Il fumo di tabacco è in Italia è il maggiore fattore di rischio evitabile di morte prematura con circa 90 mila morti all’anno attribuibili al fumo. Il 31 maggio in tutto il mondo si è svolta la Giornata Mondiale Senza Tabacco (No Tobacco Day), indetta dall’Organizzazione Mondiale della Sanità a partire dal 1988 per affrontare quello che rimane uno dei principali problemi globali di sanità pubblica. Per capire come stanno andando le cose nella nostra regione, rispetto alle medi nazionali, possiamo fare riferimento a due ottimi sistemi di sorveglianza, che pubblicano ogni anno un rapporto con dati molto interessanti.

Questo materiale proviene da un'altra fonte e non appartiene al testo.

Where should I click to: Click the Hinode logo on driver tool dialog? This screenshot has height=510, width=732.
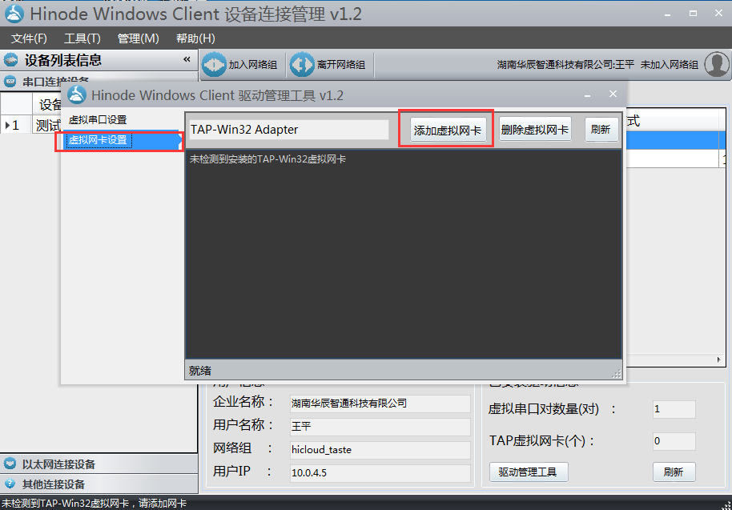coord(76,94)
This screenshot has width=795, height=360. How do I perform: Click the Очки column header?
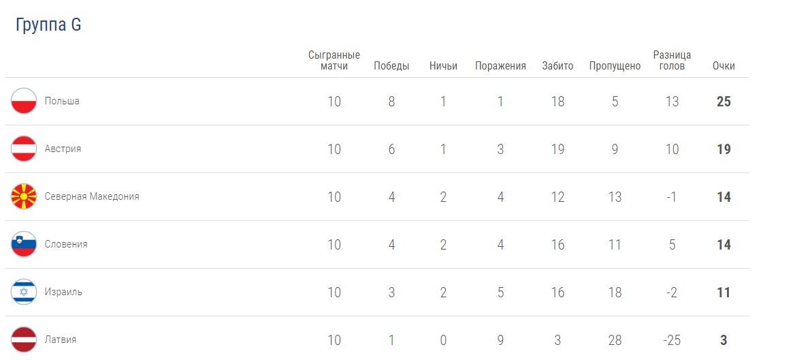pos(724,66)
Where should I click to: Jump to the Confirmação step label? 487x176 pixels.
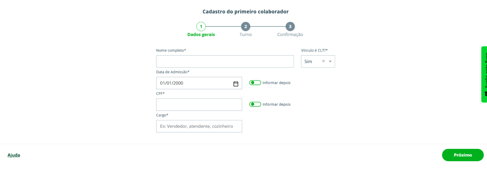(290, 35)
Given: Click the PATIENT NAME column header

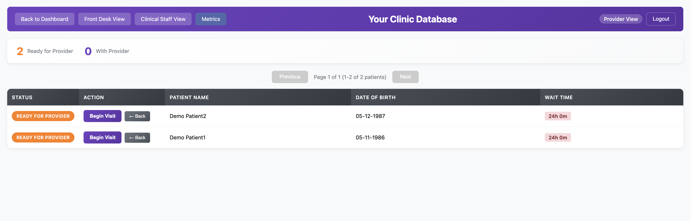Looking at the screenshot, I should [189, 97].
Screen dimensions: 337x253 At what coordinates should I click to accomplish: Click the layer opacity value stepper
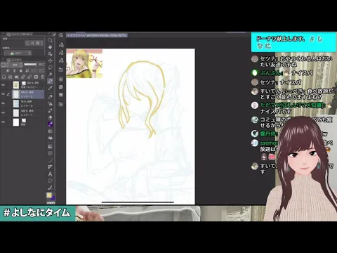(x=41, y=65)
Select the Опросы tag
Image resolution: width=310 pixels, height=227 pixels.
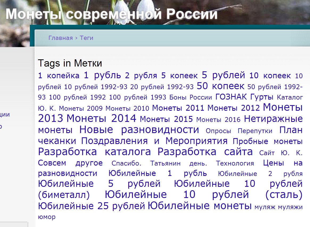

Il primo sistema di sorveglianza si chiama GYTS (Global Youth Tobacco Survey, Sorveglianza globale sul tabacco tra i giovani) e ha svolto per il quarto anno un’indagine sull’uso del tabacco fra i giovani del Lazio. Nel 2022 la percentuale di adolescenti nella fascia 13-15 anni che ha fatto uso di sigarette o altri prodotti da fumo (sigarette elettroniche-e-cig e prodotti da tabacco riscaldato-HTP) almeno una volta nell’ultimo mese è stata del 19%, ovvero circa uno su cinque, con le ragazze ampiamente più a rischio per l’uso sia di sigarette sia di prodotti sostitutivi.

L’altro sistema di  sorveglianza si chiama PASSI (Progressi delle Aziende Sanitarie per la Salute in Italia) e compie ricerche su tutta la popolazione. Nel biennio 2021-2022 nel Lazio fumava sigarette il 26% degli adulti  nella fascia di età 18-69 anni, con un 18%  di popolazione che si è dichiarata ex fumatrice. Il dato è molto preoccupante, perché supera di circa il 30% la media nazionale (20.5%) e colloca il Lazio, insieme a Umbria e Campania, tra le regioni con i peggiori dati sul fumo. Come nelle medie nazionali, gli uomini fumano più delle donne (32% contro il 21%). Per quanto riguarda il profilo sociale ed economico di chi fuma, anche nel Lazio la prevalenza maggiore si riscontra in persone con scolarità medio-bassa e con molte difficoltà economiche. Il fumo, pertanto, in Italia – e nel Lazio in particolare – rappresenta una grande sfida alla salute collettiva. Gli investimenti sulla prevenzione e sull’aiuto ai fumatori intenzionati a smettere non sembrano adeguati. Nel 2009 operavano in Italia quasi 400 Centri Antifumo (396 per l’esattezza), che si sono ridotti a 241. Eppure in queste strutture lavora personale specializzato capace di fornire strumenti efficaci a chi decide di smettere di fumare con trattamenti integrati che comprendono terapie farmacologiche, counselling e supporto psicologico. Nel Lazio ci sono 13 CAF, 5 nelle province di Viterbo, Rieti, Latina e Frosinone e 7 a Roma (5 in grandi ospedali della capitale e 2 in strutture della ASL). L’unico CAF presente in una Casa della Salute  è quello della ASL Roma 4. Dal marzo 2016 al dicembre 2023 questo centro ha trattato oltre 300 pazienti, aiutandone 70 a smettere di fumare. Si tratta di un dato di assoluto rilievo, se si considera che circa il 50% dei fumatori muore in media 14 anni prima dei non fumatori e i fumatori sono affetti per più anni da condizioni precarie di salute nel corso della vita.